> PROMPT: All entries below must be given again exactly as they stand.

> EXERCISE MATERIALS:
((

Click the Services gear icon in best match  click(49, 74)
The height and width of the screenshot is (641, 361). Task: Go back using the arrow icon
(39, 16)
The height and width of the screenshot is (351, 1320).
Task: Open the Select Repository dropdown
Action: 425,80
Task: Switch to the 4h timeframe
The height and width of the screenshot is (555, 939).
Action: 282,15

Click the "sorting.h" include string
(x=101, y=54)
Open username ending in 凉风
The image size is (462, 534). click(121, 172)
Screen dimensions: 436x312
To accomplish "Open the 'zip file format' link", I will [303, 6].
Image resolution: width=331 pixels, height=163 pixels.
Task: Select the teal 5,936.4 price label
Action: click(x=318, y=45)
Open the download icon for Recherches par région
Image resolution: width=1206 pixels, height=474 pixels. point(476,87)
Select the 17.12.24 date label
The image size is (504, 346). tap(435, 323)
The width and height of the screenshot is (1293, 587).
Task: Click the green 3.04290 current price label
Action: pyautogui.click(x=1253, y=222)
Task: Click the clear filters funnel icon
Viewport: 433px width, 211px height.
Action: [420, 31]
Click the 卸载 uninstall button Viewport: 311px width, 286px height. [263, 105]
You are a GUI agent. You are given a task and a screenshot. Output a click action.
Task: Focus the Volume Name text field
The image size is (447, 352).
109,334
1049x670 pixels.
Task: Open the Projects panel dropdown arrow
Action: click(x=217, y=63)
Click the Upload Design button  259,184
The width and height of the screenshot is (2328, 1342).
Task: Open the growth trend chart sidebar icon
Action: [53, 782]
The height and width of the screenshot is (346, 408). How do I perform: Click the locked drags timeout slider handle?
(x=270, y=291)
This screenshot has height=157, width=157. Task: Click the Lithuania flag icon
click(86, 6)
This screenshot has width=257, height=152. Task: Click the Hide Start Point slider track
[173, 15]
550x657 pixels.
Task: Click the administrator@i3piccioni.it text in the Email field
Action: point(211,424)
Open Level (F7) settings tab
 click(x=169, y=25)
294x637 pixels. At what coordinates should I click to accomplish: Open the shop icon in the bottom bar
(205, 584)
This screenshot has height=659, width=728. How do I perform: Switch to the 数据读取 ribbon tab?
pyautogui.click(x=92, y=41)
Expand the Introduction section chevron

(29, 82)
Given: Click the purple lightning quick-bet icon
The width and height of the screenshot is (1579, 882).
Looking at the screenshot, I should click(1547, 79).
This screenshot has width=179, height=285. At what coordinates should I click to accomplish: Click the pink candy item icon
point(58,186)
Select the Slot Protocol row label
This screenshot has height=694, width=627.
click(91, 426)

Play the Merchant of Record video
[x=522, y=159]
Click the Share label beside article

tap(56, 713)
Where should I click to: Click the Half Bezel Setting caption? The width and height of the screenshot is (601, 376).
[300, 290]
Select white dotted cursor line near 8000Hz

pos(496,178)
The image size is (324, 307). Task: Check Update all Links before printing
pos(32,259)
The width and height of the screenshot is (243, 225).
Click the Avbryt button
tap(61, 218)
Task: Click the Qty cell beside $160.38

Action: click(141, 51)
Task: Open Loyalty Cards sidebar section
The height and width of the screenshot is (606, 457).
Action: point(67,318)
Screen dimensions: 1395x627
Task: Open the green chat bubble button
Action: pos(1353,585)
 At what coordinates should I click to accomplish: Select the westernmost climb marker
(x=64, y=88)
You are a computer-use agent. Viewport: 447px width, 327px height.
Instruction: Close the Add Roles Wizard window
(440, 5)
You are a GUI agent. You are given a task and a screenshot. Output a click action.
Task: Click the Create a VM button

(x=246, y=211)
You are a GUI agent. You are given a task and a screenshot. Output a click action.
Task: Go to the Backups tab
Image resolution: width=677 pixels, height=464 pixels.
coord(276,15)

))

> RESULT OF THIS TASK:
Click the Services gear icon in best match  click(49, 74)
The height and width of the screenshot is (641, 361). Task: Go back using the arrow icon
(39, 16)
The height and width of the screenshot is (351, 1320).
Task: Open the Select Repository dropdown
Action: 425,80
Task: Switch to the 4h timeframe
The height and width of the screenshot is (555, 939).
Action: 282,15

Click the "sorting.h" include string
(x=101, y=54)
Open username ending in 凉风
The image size is (462, 534). click(121, 172)
Screen dimensions: 436x312
To accomplish "Open the 'zip file format' link", I will [303, 6].
Image resolution: width=331 pixels, height=163 pixels.
Task: Select the teal 5,936.4 price label
Action: click(x=318, y=45)
Open the download icon for Recherches par région
Image resolution: width=1206 pixels, height=474 pixels. point(476,87)
Select the 17.12.24 date label
The image size is (504, 346). tap(435, 323)
The width and height of the screenshot is (1293, 587).
Task: Click the green 3.04290 current price label
Action: pyautogui.click(x=1253, y=222)
Task: Click the clear filters funnel icon
Viewport: 433px width, 211px height.
Action: [420, 31]
Click the 卸载 uninstall button Viewport: 311px width, 286px height. [263, 105]
You are a GUI agent. You are given a task and a screenshot. Output a click action.
Task: Focus the Volume Name text field
The image size is (447, 352).
109,334
1049x670 pixels.
Task: Open the Projects panel dropdown arrow
Action: click(x=217, y=63)
Click the Upload Design button  259,184
The width and height of the screenshot is (2328, 1342).
Task: Open the growth trend chart sidebar icon
Action: [53, 782]
The height and width of the screenshot is (346, 408). How do I perform: Click the locked drags timeout slider handle?
(x=270, y=291)
This screenshot has height=157, width=157. Task: Click the Lithuania flag icon
click(86, 6)
This screenshot has width=257, height=152. Task: Click the Hide Start Point slider track
[173, 15]
550x657 pixels.
Task: Click the administrator@i3piccioni.it text in the Email field
Action: point(211,424)
Open Level (F7) settings tab
 click(x=169, y=25)
294x637 pixels. At what coordinates should I click to accomplish: Open the shop icon in the bottom bar
(205, 584)
This screenshot has height=659, width=728. How do I perform: Switch to the 数据读取 ribbon tab?
pyautogui.click(x=92, y=41)
Expand the Introduction section chevron

(29, 82)
Given: Click the purple lightning quick-bet icon
The width and height of the screenshot is (1579, 882).
Looking at the screenshot, I should click(1547, 79).
This screenshot has width=179, height=285. At what coordinates should I click to accomplish: Click the pink candy item icon
point(58,186)
Select the Slot Protocol row label
This screenshot has height=694, width=627.
click(91, 426)

Play the Merchant of Record video
[x=522, y=159]
Click the Share label beside article

tap(56, 713)
Where should I click to: Click the Half Bezel Setting caption? The width and height of the screenshot is (601, 376).
[300, 290]
Select white dotted cursor line near 8000Hz

pos(496,178)
The image size is (324, 307). Task: Check Update all Links before printing
pos(32,259)
The width and height of the screenshot is (243, 225).
Click the Avbryt button
tap(61, 218)
Task: Click the Qty cell beside $160.38

Action: click(141, 51)
Task: Open Loyalty Cards sidebar section
The height and width of the screenshot is (606, 457).
Action: point(67,318)
Screen dimensions: 1395x627
Task: Open the green chat bubble button
Action: pos(1353,585)
 At what coordinates should I click to accomplish: Select the westernmost climb marker
(x=64, y=88)
You are a computer-use agent. Viewport: 447px width, 327px height.
Instruction: Close the Add Roles Wizard window
(440, 5)
You are a GUI agent. You are given a task and a screenshot. Output a click action.
Task: Click the Create a VM button

(x=246, y=211)
You are a GUI agent. You are given a task and a screenshot. Output a click action.
Task: Go to the Backups tab
Image resolution: width=677 pixels, height=464 pixels.
coord(276,15)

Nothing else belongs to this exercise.